Two things that have me thinking this morning: First, the thread from Timothy Burke beginning here:

The academic star system of the 1980s and 1990s in the humanities created a group of people who believed they were better than everyone else and a group of people who were invested in believing the stars were better than everyone else.1/

— Timothy Burke (@swarthmoreburke) August 19, 2018

And second, the thread from low end theory beginning here:

so much abt academic casualization is in the background of the ronell case & needs to be addressed directly. this situation wld be much less possible were a large share of 2 generations trained in deconstruction not structurally barred from creating competing knowledge/practices.

— FKA lowendtheory (@touchfaith) August 18, 2018

Putting these things together: The academic star system into which my corner of the humanities fell at some point a few decades back has not only done inordinate institutional damage through the kinds of privilege it has created and upheld, and thus the kinds of labor that it has allowed to roll off of some shoulders and to land on others.
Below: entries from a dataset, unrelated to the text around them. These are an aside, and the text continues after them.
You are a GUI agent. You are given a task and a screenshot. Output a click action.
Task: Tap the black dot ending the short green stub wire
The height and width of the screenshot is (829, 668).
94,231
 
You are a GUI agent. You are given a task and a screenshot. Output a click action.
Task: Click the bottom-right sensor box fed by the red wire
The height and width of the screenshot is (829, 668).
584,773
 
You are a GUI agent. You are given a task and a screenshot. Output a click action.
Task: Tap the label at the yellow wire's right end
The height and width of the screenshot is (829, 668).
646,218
It has not only done grievous political damage both within our institutions and to the relationship between the university and the public by undermining the solidarity that we should have been working toward and replacing it with a destructive form of competition. It has done both of these things, and it has done substantial intellectual damage to our fields, concentrating resources on established and rising stars and so preventing others — and most especially, those who as a result of that concentration of resources could not find secure work within our institutions and thus were squeezed off of the platforms that might have given them voice — from producing the work that might have led all of us in new directions.
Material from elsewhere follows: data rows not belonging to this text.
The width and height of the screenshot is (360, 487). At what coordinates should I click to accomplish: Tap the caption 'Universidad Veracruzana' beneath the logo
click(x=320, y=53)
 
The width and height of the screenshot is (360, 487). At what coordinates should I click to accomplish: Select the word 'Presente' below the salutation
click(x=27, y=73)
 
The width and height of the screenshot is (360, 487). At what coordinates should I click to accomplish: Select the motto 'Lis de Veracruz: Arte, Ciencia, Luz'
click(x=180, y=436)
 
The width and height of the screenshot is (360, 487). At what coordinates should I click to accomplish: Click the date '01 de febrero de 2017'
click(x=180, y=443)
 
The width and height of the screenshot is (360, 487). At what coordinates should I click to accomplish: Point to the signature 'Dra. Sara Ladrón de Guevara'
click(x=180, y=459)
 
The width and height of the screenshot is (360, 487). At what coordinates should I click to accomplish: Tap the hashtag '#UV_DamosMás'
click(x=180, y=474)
The particular situation that prompts these thoughts, whatever it may in actuality be (and I do not at all think I have a picture that is either complete or accurate), is symptomatic of something fundamentally broken at the heart of our institutional structures. Changing that is going to require entirely new ways of understanding who and why we are together, and what it is our institutions of higher education are for.

Right now, they are in very large part for the creation and maintenance of stars. And that orientation, if we do not change it, could well be the end of us.